_SOURCE MATERIAL_.
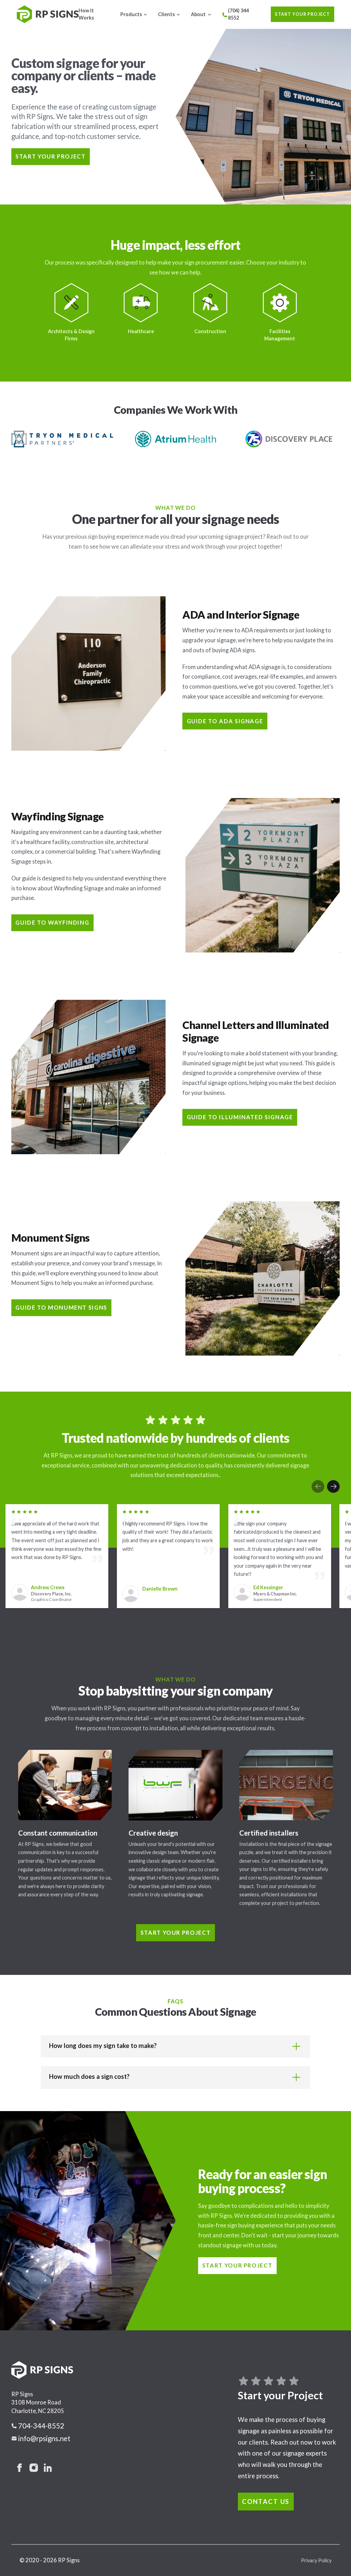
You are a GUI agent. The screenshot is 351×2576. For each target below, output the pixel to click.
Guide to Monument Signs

==

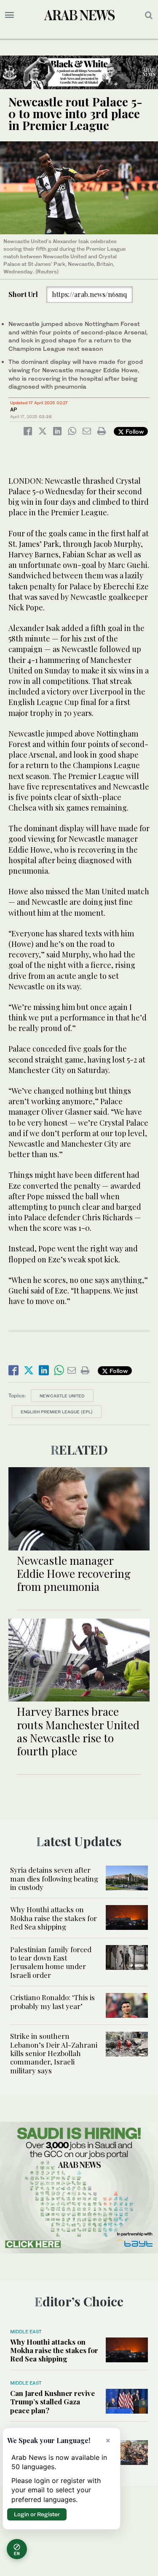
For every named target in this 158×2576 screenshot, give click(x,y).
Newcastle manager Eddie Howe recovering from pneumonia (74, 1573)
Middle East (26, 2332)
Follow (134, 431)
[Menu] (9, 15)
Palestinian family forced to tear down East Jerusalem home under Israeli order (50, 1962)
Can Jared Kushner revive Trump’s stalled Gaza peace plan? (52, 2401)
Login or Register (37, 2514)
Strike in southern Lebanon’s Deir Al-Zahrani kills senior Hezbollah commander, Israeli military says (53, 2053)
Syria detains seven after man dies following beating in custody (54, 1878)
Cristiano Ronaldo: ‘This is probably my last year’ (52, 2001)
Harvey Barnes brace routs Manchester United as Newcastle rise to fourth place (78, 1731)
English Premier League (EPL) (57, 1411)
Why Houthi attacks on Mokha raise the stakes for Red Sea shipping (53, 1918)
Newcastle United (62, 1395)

_WHAT YOU NEED TO DO_. Scan the material above for the word "Newcastle", and copy every line in which it is found.

_RESPONSE_.
Newcastle manager Eddie Howe recovering from pneumonia (74, 1573)
Harvey Barnes brace routs Manchester United as Newcastle rise to fourth place (78, 1731)
Newcastle United (62, 1395)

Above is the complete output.